Friends of Padre Steve’s World,

I am an old Cold Warrior. I have served for almost 37 years in the military including tours or deployments on the intra-German border in the 1980s waiting for the Soviets to come pouring across the Fulda Gap, being on the Korean DMZ in 2001, and to complete the Commie Trifecta a bunch of time at Guantanamo Bay Cuba at the Northeast Gate. In those 37 years I have served under six Presidents and never did I believe until now that a President of the United States betray every longstanding ally and then to add insult to injury has very likely surrendered South Korea to the North Korean dictator with no conditions. It reminds me of how Neville Chamberlain sold out Czechoslovakia to Adolf Hitler in 1938.

In 1938 Chamberlain was the supposed leader of the democracies and in order to curry favor with Hitler and to “bring peace to Europe” made a deal which surrendered Czechoslovakia to Hitler. As bad as that was and as horrific the consequences were for Europe and the world Chamberlain actually believed that his actions were required for peace. He believed that he could appease Hitler at the cost of a small multi-ethnic democracy, after all what did the Czech’s really matter?

When Chamberlain flew back to London he alighted from his aircraft holding a piece of paper and said:

“The settlement of the Czechoslovakian problem, which has now been achieved is, in my view, only the prelude to a larger settlement in which all Europe may find peace. This morning I had another talk with the German Chancellor, Herr Hitler, and here is the paper which bears his name upon it as well as mine. Some of you, perhaps, have already heard what it contains but I would just like to read it to you: ” … We regard the agreement signed last night and the Anglo-German Naval Agreement as symbolic of the desire of our two peoples never to go to war with one another again.”

Chamberlain realized that his trust in Hitler and his word had been mistaken when Hitler overran the remainder of the Czech state just five months later. Having given up the only democracy in Eastern Europe which was also industrialized and militarily strong to the Nazis, Chamberlain went to war with Hitler over Poland, a authoritarian military dictatorship whose military and geographic position doomed her to the Nazi onslaught. Chamberlain finally did stand up to Hitler when it was too late. He was naive and in the case of Czechoslovakia he acted horribly, but he did recover some sense of honor by not appeasing Hitler in regard to Poland but by then it was too late and he has been forever remembered as an appeaser of Hitler.

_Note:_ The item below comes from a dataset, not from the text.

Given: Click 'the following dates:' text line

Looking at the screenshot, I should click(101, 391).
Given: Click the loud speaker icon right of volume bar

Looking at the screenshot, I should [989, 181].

Before Chamberlain surrendered Czechoslovakia to Hitler, General Ludwig Beck, Commander of the German Army wrote to the General Von Brauchtisch the War Minister to oppose the planned invasion:

“Now at stake are final decisions regarding the fate of the nation. History will burden these leaders with blood guilt if they do not act according to their professional and statesmanly principles and knowledge…. If a soldier in a position of highest authority in such times sees his duties and tasks only within the limits of his military responsibilities, without consciousness of his higher responsibility to the whole people, then he shows a lack of greatness, a lack of comprehension of responsibility. Extraordinary times demand extraordinary actions!”

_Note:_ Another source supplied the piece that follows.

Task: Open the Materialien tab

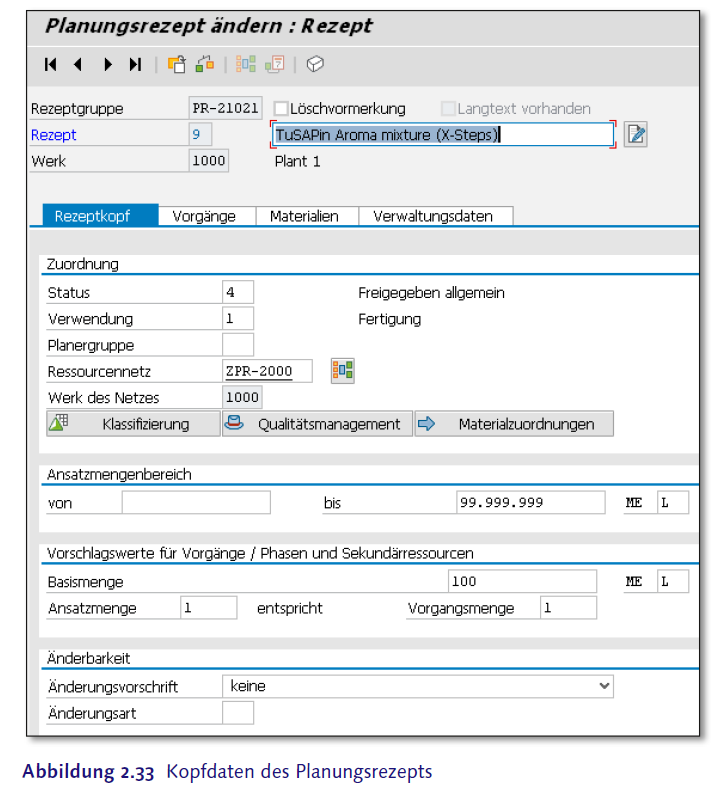Action: pyautogui.click(x=304, y=216)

That will not be the case for President Trump. He too has touted his “triumph” as something that will bring peace, but in the process he has betrayed an American ally whose freedom was purchased with the lives of close to 40,000 American soldiers, sailors, marines, and airmen and I do not see anyone in high command

Unfortunately the current American President has made war much more likely because he has not only sacrificed military exercises that strengthen the American-South Korean alliance with no actual concessions by Kim Jung Un. His actions not only strengthen the North Korean dictator but also strengthen Kim’s allies, the Russians and the Chinese. The Chinese have been actively working against the United States in the military and economic reams in Asia and Africa while Vladimir Putin’s Russia has actively pursued undermining democratic processes in the United States and Europe.

When Donald Trump returns from Asia he will hold up a piece of paper signed by Kim Jung Un and claim that he has brought peace to the world. He may even get a Noble Prize for doing so, but in the end he will sacrifice allies and bring war to the world while making the United States weaker and more vulnerable to our enemies. His actions are not those of a patriot, but a Quisling. His followers will never admit that and like Hitler’s true believers they would much rather die with him in their bunker than admit that they were wrong in the first place.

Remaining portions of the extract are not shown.